Taken aback and flushed with embarrassment, I looked at one, then the other, and asked, "Are you missionaries?"
"I wouldn't think so," purred the short one.
"I would," the tall one countered.
"In short, we are and aren't."
"At length, though, we are."
"Are," insisted the tall one, adding, "and we have a message. How odd . . ."
". . . of God . . ."
". . . to choose . . ."
". . . to lose."
"Felix culpa," I murmured, though taken even more aback.
"Ah," said the short one, apparently acute of hearing, "a sharp fellow. You know Latin?"
"Some," I admitted.
"Then," the tall one suggested, "you will know carpe diem."
"Of course," I said. "Seize the day."
"Such was our job," he said. "Seize the day. Day after day, we seized and took."
"We were looking to take a door once," the short one added, "in the London Underground -- mind never where, exactly. But a door can be tricky, leading in or out. Better to ever be of two minds about a door, as the unfortunate Mr. Beeblebrox learned. He ought to have talked it over with himself first. Two heads are better than one. My tall friend and I likewise once erred in our haste. We neglected to confer with each other and subsequently took the wrong door -- or it took us. Hell of a time getting back in, wouldn't you say, Vladimir?"

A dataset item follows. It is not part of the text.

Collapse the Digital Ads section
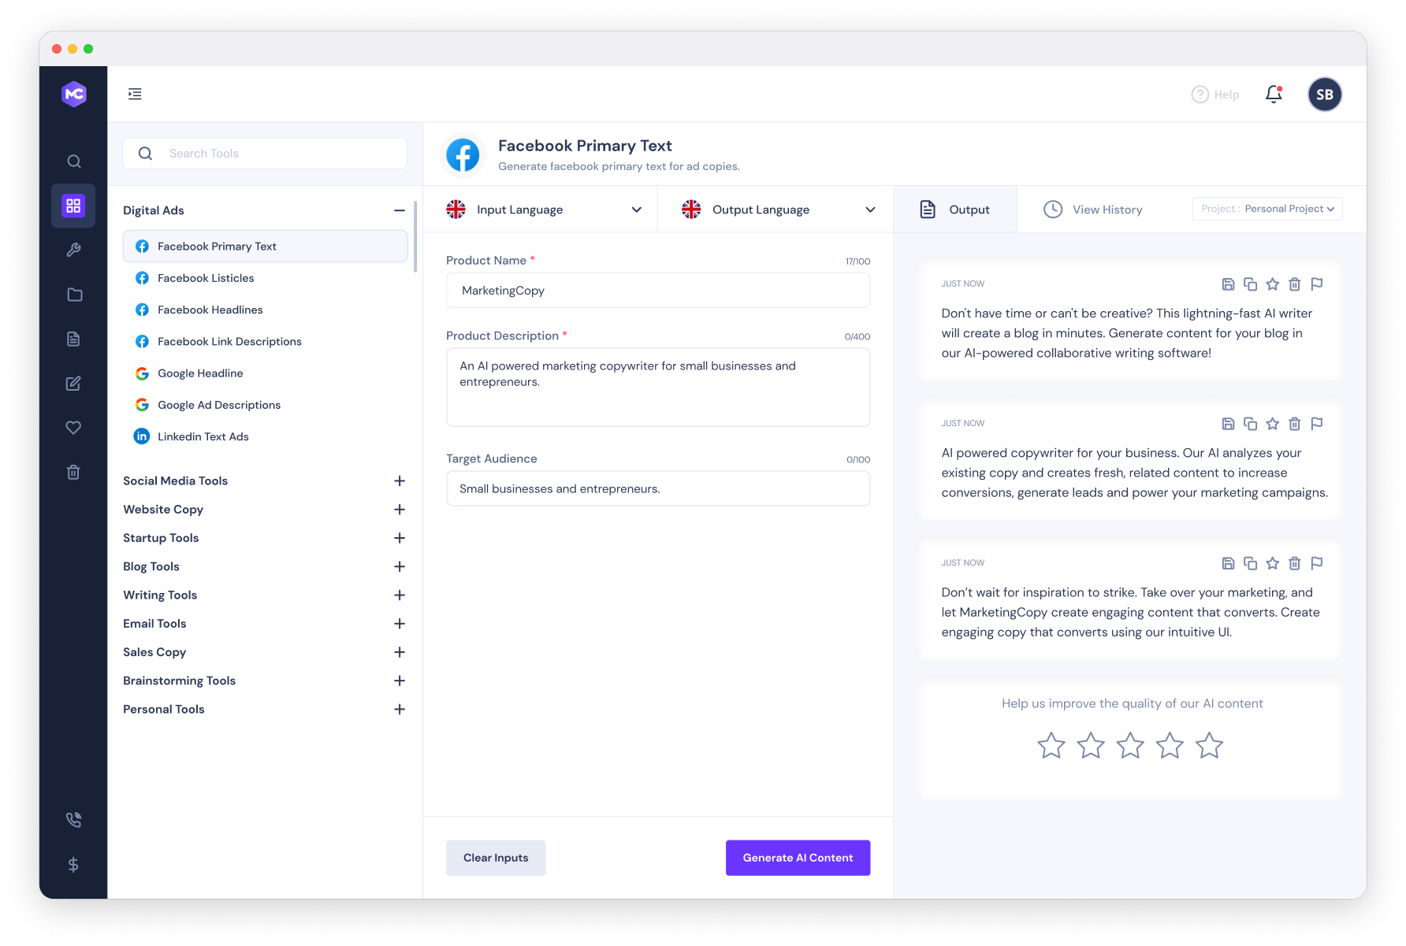This screenshot has width=1406, height=946. coord(400,210)
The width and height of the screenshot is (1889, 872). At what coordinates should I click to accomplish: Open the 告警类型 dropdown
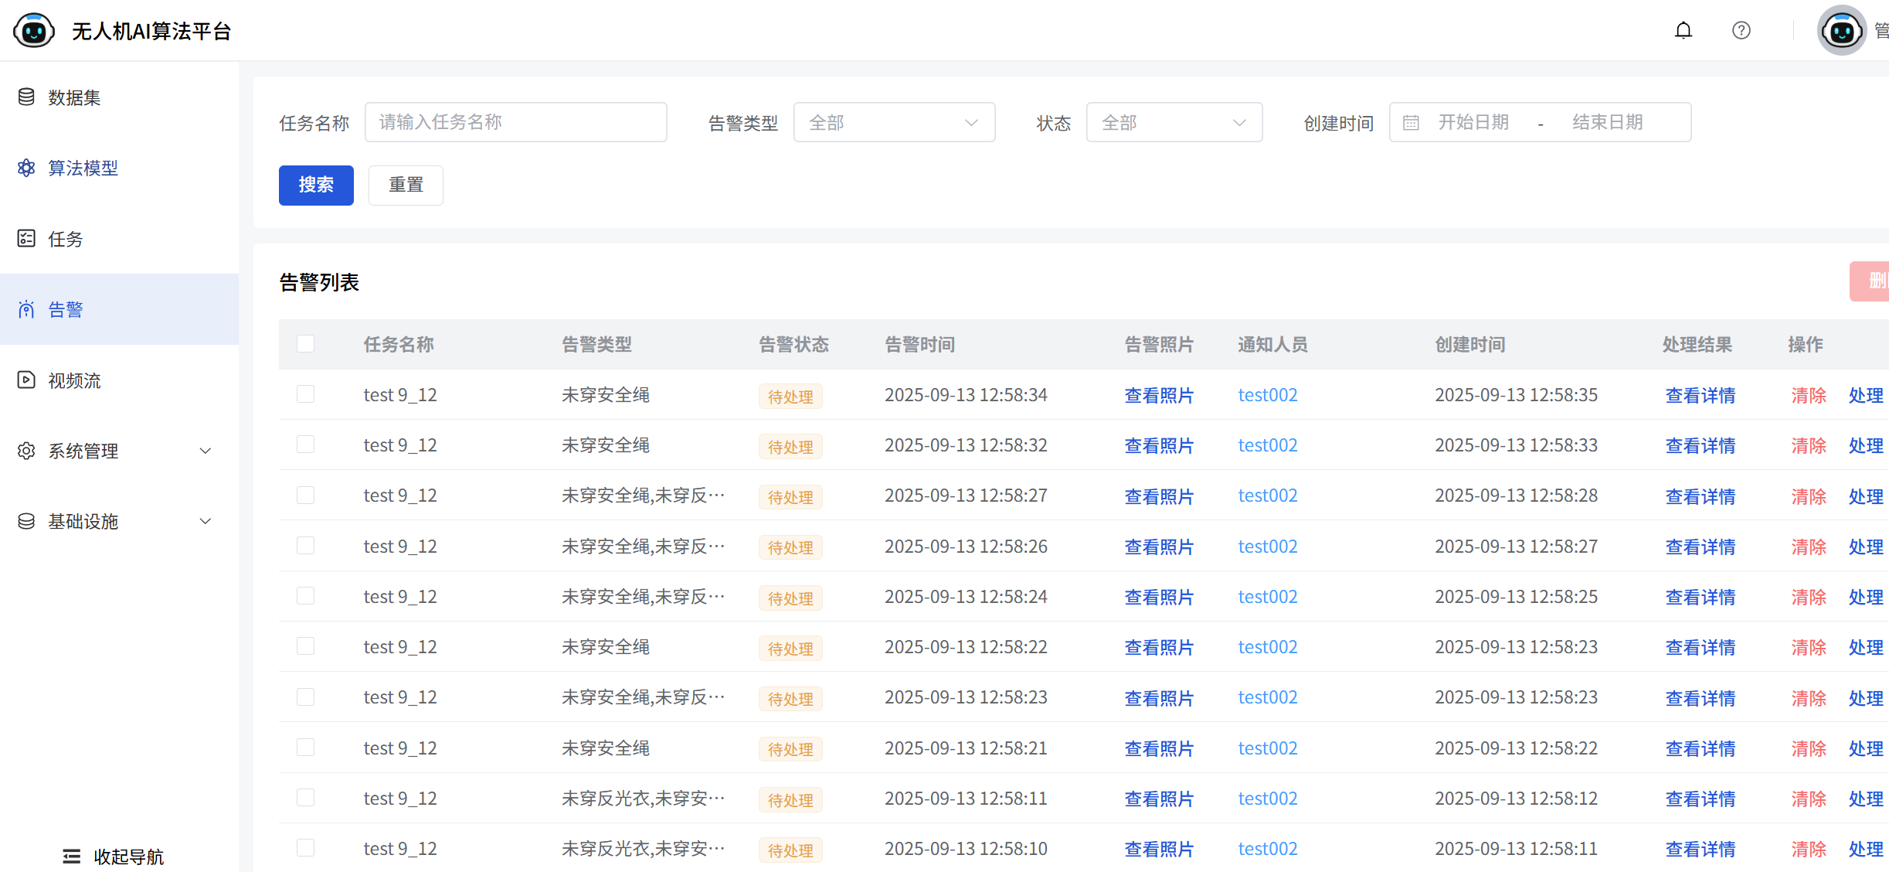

"Hell of a time," he agreed. "The gravity of our situation was nearly fatal, but Kropot and I were lifted up and given a new job."
"By Ketch, Hare, Burke and Ketch," added the short one, now identified as Kropot.
"An old firm," explained the giant, Vladimir. "Far from here. Out of business now. Sad, that, but the final job was consummated."
"My friend means it was finished," explained Kropot.
"I do," agreed Vladimir.
"Now," announced Kropot, "we work freelance."
"We do," Vladimir confirmed.
I leaned back in my seat while they studied me in sudden silence, as though I were some oddity that almost roused their curiosity. I sensed that an object of their curiosity were no position to be in . . . but my own curiosity was stirring. I was less sure the two were Russian. But they had been speaking Russian together. Were that a trick? A red herring dragged across a trail? But why try to fool anyone? And what sort of jobs were they talking about? Were they spies? Ex-KGB? They were definitely foreigners, strangers to Korea, yet something about them was familiar. I looked at one, then the other. The two were so utterly different. Vladimir, impossibly tall and rangy, his nose as long as a cold stare. Kropot, impressively short, stocky, his countenance as snub-nosed as a Cobra thirty-eight. They continued to observe me in silence, as though to leave an opening. I stepped through and asked, "What sort of freelance?"
They seemed to have been waiting for that question.